Work task
Your output must match the data word for word, with every line included.

(Stored items)
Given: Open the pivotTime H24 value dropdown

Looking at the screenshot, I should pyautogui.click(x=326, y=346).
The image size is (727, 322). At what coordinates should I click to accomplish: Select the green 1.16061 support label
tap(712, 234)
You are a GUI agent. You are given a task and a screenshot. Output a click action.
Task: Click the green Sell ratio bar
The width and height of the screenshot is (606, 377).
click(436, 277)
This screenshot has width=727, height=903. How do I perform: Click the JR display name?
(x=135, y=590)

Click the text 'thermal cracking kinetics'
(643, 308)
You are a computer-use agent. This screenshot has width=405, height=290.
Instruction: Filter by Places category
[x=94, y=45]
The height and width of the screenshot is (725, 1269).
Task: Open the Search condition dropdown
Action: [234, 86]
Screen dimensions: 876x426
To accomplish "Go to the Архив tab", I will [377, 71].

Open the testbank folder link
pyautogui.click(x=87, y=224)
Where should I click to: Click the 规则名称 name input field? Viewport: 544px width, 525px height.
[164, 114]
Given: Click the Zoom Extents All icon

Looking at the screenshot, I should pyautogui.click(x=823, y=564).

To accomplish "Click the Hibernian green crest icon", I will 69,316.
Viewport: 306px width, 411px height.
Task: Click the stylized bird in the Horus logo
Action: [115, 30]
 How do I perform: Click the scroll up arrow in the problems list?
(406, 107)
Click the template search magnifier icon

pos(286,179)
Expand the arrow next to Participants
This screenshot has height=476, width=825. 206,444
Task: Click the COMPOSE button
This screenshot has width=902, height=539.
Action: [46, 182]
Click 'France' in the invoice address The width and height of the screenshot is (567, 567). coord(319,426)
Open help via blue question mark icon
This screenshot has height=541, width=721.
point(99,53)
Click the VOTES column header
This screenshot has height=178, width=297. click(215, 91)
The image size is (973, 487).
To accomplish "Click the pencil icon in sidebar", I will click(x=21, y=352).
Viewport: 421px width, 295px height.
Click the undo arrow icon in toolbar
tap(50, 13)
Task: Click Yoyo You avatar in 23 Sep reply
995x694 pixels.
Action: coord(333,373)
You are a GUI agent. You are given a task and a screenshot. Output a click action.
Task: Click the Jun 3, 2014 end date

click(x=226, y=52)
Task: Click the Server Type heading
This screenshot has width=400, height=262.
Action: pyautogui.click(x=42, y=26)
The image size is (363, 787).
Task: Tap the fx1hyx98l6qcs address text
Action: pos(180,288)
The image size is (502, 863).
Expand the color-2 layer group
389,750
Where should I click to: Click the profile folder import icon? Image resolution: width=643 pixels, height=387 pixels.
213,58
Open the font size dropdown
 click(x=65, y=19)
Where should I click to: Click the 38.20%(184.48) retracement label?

Task solution
Given: Open the pivotTime H24 value dropdown

Looking at the screenshot, I should pyautogui.click(x=326, y=346).
The image size is (727, 322). At what coordinates should I click to accomplish: Select the green 1.16061 support label
tap(712, 234)
You are a GUI agent. You are given a task and a screenshot. Output a click action.
Task: Click the green Sell ratio bar
The width and height of the screenshot is (606, 377).
click(436, 277)
This screenshot has width=727, height=903. How do I perform: Click the JR display name?
(x=135, y=590)

Click the text 'thermal cracking kinetics'
(643, 308)
You are a computer-use agent. This screenshot has width=405, height=290.
Instruction: Filter by Places category
[x=94, y=45]
The height and width of the screenshot is (725, 1269).
Task: Open the Search condition dropdown
Action: [234, 86]
Screen dimensions: 876x426
To accomplish "Go to the Архив tab", I will [377, 71].

Open the testbank folder link
pyautogui.click(x=87, y=224)
Where should I click to: Click the 规则名称 name input field? Viewport: 544px width, 525px height.
[164, 114]
Given: Click the Zoom Extents All icon

Looking at the screenshot, I should pyautogui.click(x=823, y=564).

To accomplish "Click the Hibernian green crest icon", I will 69,316.
Viewport: 306px width, 411px height.
Task: Click the stylized bird in the Horus logo
Action: [115, 30]
 How do I perform: Click the scroll up arrow in the problems list?
(406, 107)
Click the template search magnifier icon

pos(286,179)
Expand the arrow next to Participants
This screenshot has height=476, width=825. 206,444
Task: Click the COMPOSE button
This screenshot has width=902, height=539.
Action: [46, 182]
Click 'France' in the invoice address The width and height of the screenshot is (567, 567). coord(319,426)
Open help via blue question mark icon
This screenshot has height=541, width=721.
point(99,53)
Click the VOTES column header
This screenshot has height=178, width=297. click(215, 91)
The image size is (973, 487).
To accomplish "Click the pencil icon in sidebar", I will click(x=21, y=352).
Viewport: 421px width, 295px height.
Click the undo arrow icon in toolbar
tap(50, 13)
Task: Click Yoyo You avatar in 23 Sep reply
995x694 pixels.
Action: coord(333,373)
You are a GUI agent. You are given a task and a screenshot. Output a click action.
Task: Click the Jun 3, 2014 end date

click(x=226, y=52)
Task: Click the Server Type heading
This screenshot has width=400, height=262.
Action: pyautogui.click(x=42, y=26)
The image size is (363, 787).
Task: Tap the fx1hyx98l6qcs address text
Action: pos(180,288)
The image size is (502, 863).
Expand the color-2 layer group
389,750
Where should I click to: Click the profile folder import icon? Image resolution: width=643 pixels, height=387 pixels.
213,58
Open the font size dropdown
 click(x=65, y=19)
Where should I click to: Click the 38.20%(184.48) retracement label?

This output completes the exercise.